§ **Exercise instructions**
The records below should be written out again, exactly.

(Stored data entries)
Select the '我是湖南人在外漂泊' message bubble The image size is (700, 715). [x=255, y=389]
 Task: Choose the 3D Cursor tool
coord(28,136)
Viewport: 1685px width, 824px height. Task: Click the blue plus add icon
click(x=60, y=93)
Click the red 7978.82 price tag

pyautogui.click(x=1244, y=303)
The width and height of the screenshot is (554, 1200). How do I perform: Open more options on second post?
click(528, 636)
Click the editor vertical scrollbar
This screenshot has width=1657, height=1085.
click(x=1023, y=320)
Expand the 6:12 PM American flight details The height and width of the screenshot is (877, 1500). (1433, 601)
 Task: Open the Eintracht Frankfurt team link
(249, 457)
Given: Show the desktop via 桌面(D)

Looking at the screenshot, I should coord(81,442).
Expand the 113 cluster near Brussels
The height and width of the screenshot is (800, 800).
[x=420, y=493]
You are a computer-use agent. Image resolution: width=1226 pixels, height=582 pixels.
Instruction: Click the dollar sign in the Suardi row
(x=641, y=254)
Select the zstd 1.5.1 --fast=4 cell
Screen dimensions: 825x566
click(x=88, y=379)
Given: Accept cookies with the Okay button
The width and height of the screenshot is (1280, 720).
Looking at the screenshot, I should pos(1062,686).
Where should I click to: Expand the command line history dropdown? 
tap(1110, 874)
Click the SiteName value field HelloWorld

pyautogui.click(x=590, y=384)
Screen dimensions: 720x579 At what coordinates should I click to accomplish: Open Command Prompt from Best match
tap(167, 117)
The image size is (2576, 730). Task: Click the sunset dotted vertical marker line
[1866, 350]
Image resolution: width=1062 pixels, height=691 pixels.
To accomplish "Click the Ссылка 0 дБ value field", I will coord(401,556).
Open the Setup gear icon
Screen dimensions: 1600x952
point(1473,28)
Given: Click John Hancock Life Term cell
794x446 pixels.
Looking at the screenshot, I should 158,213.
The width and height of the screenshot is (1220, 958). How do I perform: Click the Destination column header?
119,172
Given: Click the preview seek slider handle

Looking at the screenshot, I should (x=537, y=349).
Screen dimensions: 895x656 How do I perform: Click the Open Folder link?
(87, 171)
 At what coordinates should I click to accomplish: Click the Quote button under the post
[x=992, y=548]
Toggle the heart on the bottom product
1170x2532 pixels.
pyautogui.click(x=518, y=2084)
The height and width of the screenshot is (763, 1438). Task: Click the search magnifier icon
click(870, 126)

§ **Answer for the task**
Select the '我是湖南人在外漂泊' message bubble The image size is (700, 715). [x=255, y=389]
 Task: Choose the 3D Cursor tool
coord(28,136)
Viewport: 1685px width, 824px height. Task: Click the blue plus add icon
click(x=60, y=93)
Click the red 7978.82 price tag

pyautogui.click(x=1244, y=303)
The width and height of the screenshot is (554, 1200). How do I perform: Open more options on second post?
click(528, 636)
Click the editor vertical scrollbar
This screenshot has width=1657, height=1085.
click(x=1023, y=320)
Expand the 6:12 PM American flight details The height and width of the screenshot is (877, 1500). (1433, 601)
 Task: Open the Eintracht Frankfurt team link
(249, 457)
Given: Show the desktop via 桌面(D)

Looking at the screenshot, I should coord(81,442).
Expand the 113 cluster near Brussels
The height and width of the screenshot is (800, 800).
[x=420, y=493]
You are a computer-use agent. Image resolution: width=1226 pixels, height=582 pixels.
Instruction: Click the dollar sign in the Suardi row
(x=641, y=254)
Select the zstd 1.5.1 --fast=4 cell
Screen dimensions: 825x566
click(x=88, y=379)
Given: Accept cookies with the Okay button
The width and height of the screenshot is (1280, 720).
Looking at the screenshot, I should pos(1062,686).
Where should I click to: Expand the command line history dropdown? 
tap(1110, 874)
Click the SiteName value field HelloWorld

pyautogui.click(x=590, y=384)
Screen dimensions: 720x579 At what coordinates should I click to accomplish: Open Command Prompt from Best match
tap(167, 117)
The image size is (2576, 730). Task: Click the sunset dotted vertical marker line
[1866, 350]
Image resolution: width=1062 pixels, height=691 pixels.
To accomplish "Click the Ссылка 0 дБ value field", I will coord(401,556).
Open the Setup gear icon
Screen dimensions: 1600x952
point(1473,28)
Given: Click John Hancock Life Term cell
794x446 pixels.
Looking at the screenshot, I should 158,213.
The width and height of the screenshot is (1220, 958). How do I perform: Click the Destination column header?
119,172
Given: Click the preview seek slider handle

Looking at the screenshot, I should (x=537, y=349).
Screen dimensions: 895x656 How do I perform: Click the Open Folder link?
(87, 171)
 At what coordinates should I click to accomplish: Click the Quote button under the post
[x=992, y=548]
Toggle the heart on the bottom product
1170x2532 pixels.
pyautogui.click(x=518, y=2084)
The height and width of the screenshot is (763, 1438). Task: Click the search magnifier icon
click(870, 126)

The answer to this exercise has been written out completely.